- DIRECTIONS
- 1) Decide whether each statement agrees with the account-growth passage, answering yes or no and quoting the deciding words: (a) Maintenance work keeps an account alive but does not grow it. (b) A rep who only maintains an account is making the case for expansion before the system decides. (c) Most health-system accounts are smaller than the slice a vendor currently serves.
- 2) According to the account-growth passage, why are maintenance work and development work easy to confuse?

- SUPPLIED PASSAGE
========
That expanded scope goes somewhere. The question for a rep already serving a health system is whether it goes to them or to a competitor, and the answer is decided long before the expansion is on the table. It goes to the vendor the system already treats as a partner, and becoming that vendor is work a rep has to do deliberately.
Expansion is development work, not maintenance
After a contract is signed, most of the relationship runs on maintenance: deliver the service, close the tickets, handle the requests. That work is necessary and it keeps the account alive, but it does not grow it. Growth comes from a different kind of work, the active development of the relationship, and the two are easy to confuse because a well-maintained account feels healthy right up until a competitor wins the next piece of scope.
Growing an account means doing the things maintenance does not: building relationships above the day-to-day contact, understanding where the system is trying to go, and positioning the vendor as the obvious partner for the next problem the system has to solve. A rep who only maintains an account is waiting for expansion to be offered. A rep who develops it is making the case for expansion before the system has decided who gets it.
Start by seeing the whole account
A rep cannot grow what they cannot see, and most health-system accounts are larger and more complex than the slice a vendor currently serves. Growth starts with a clear read of the account: where the relationship is strong and where it is shallow, which decision-makers the vendor knows and which it has never reached, where the system's priorities are headed, and where what the vendor already does could solve a problem it is not yet being asked to solve.
========
- COLLECTED MATERIAL

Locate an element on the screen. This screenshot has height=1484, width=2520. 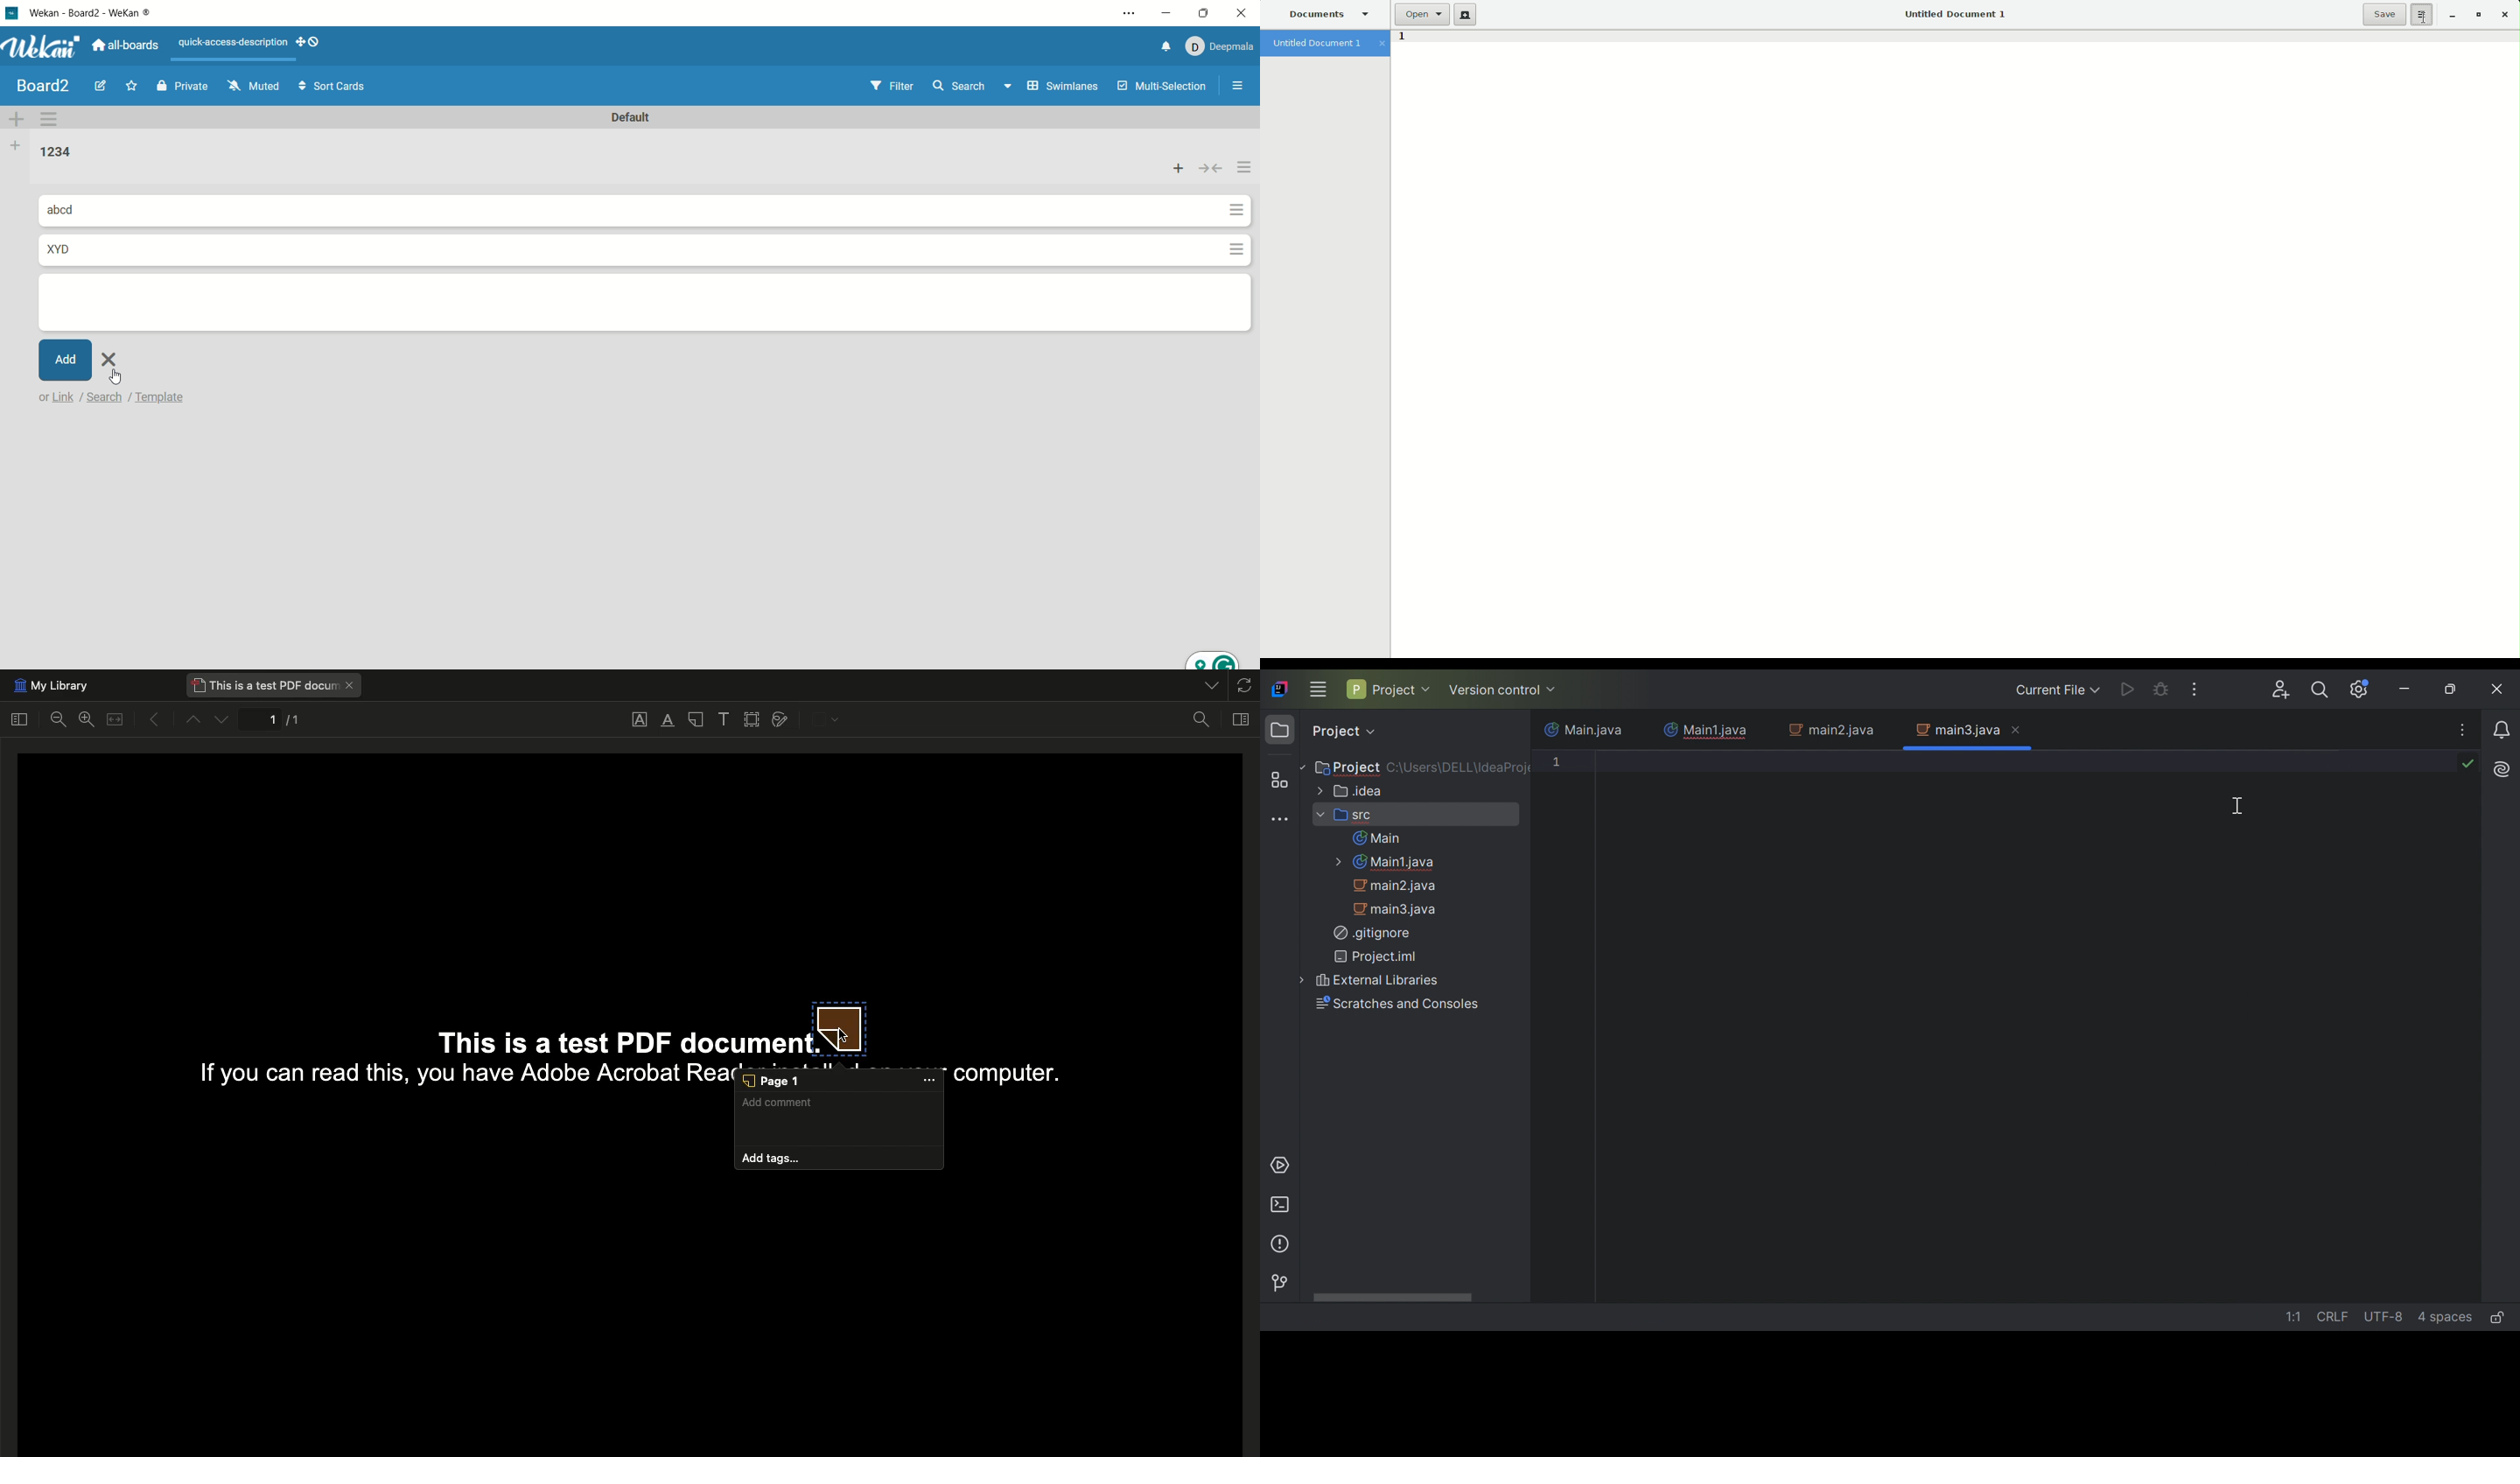
My library is located at coordinates (49, 686).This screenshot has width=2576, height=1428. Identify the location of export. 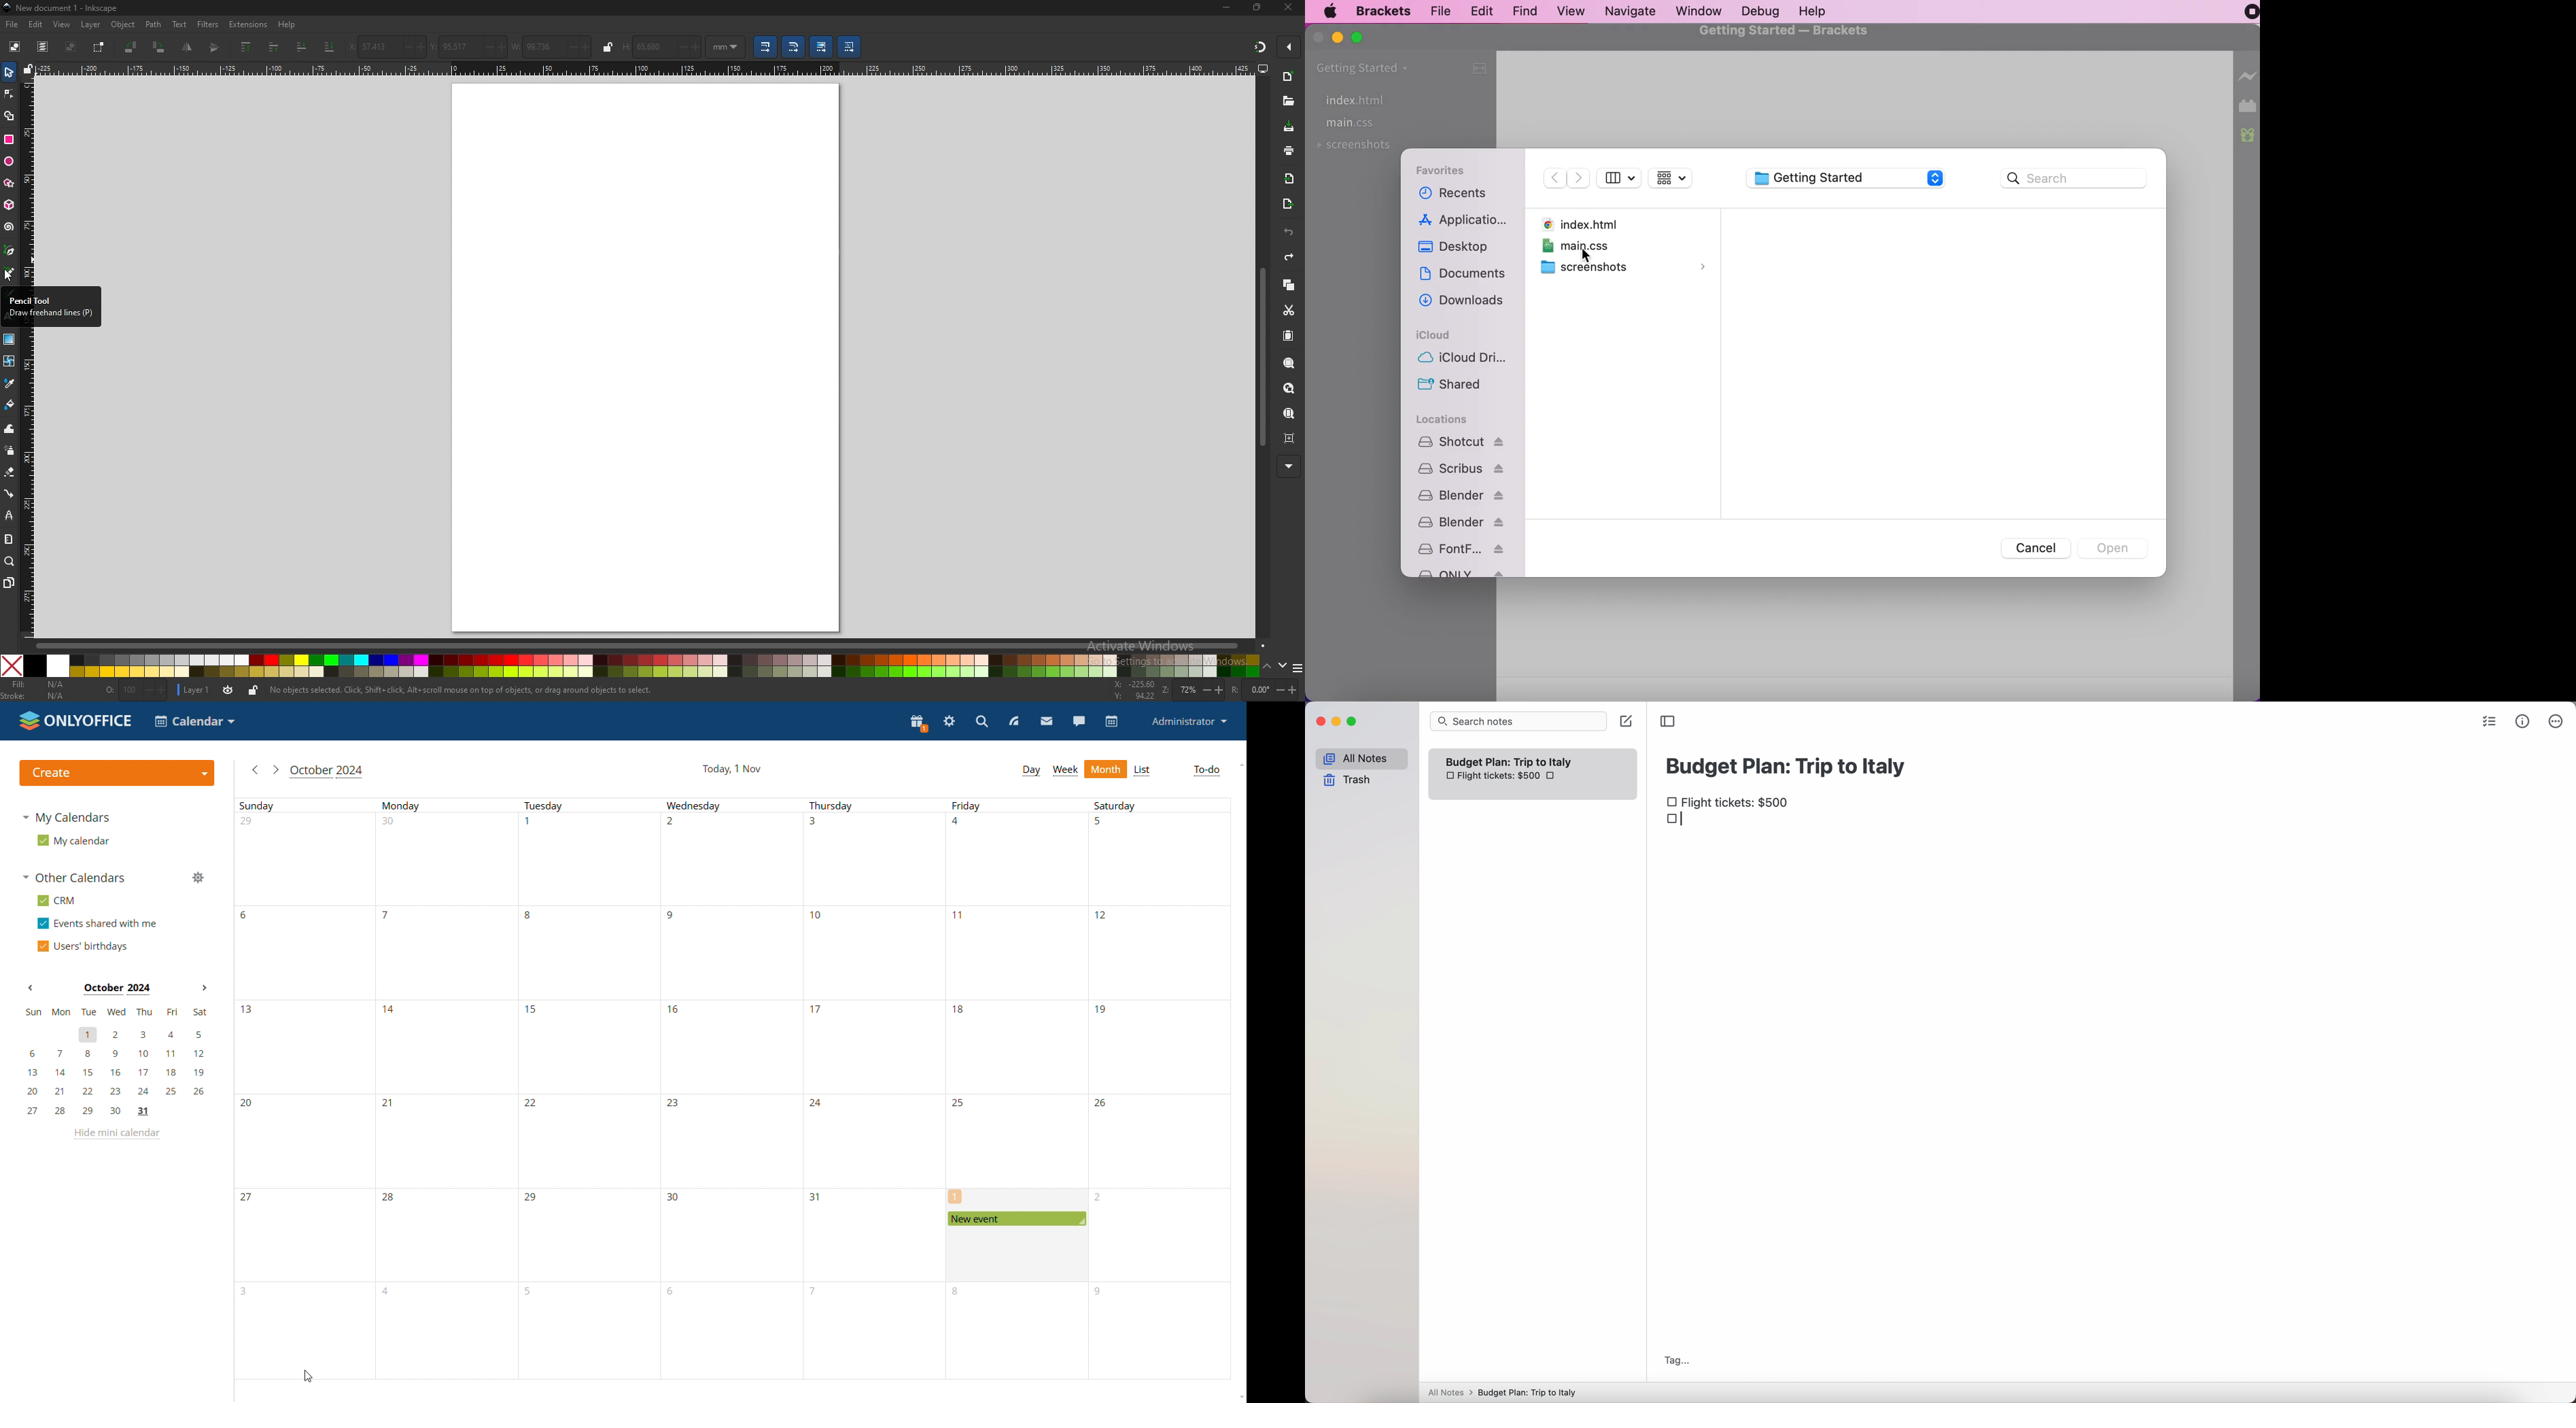
(1287, 205).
========
- EXERCISE SOLUTIONS
- 1)
(a) Yes: "That work is necessary and it keeps the account alive, but it does not grow it."
(b) No: "A rep who only maintains an account is waiting for expansion to be offered."
(c) No: "most health-system accounts are larger and more complex than the slice a vendor currently serves."

- 2) They are easy to confuse because a well-maintained account feels healthy until a competitor wins the next piece of scope.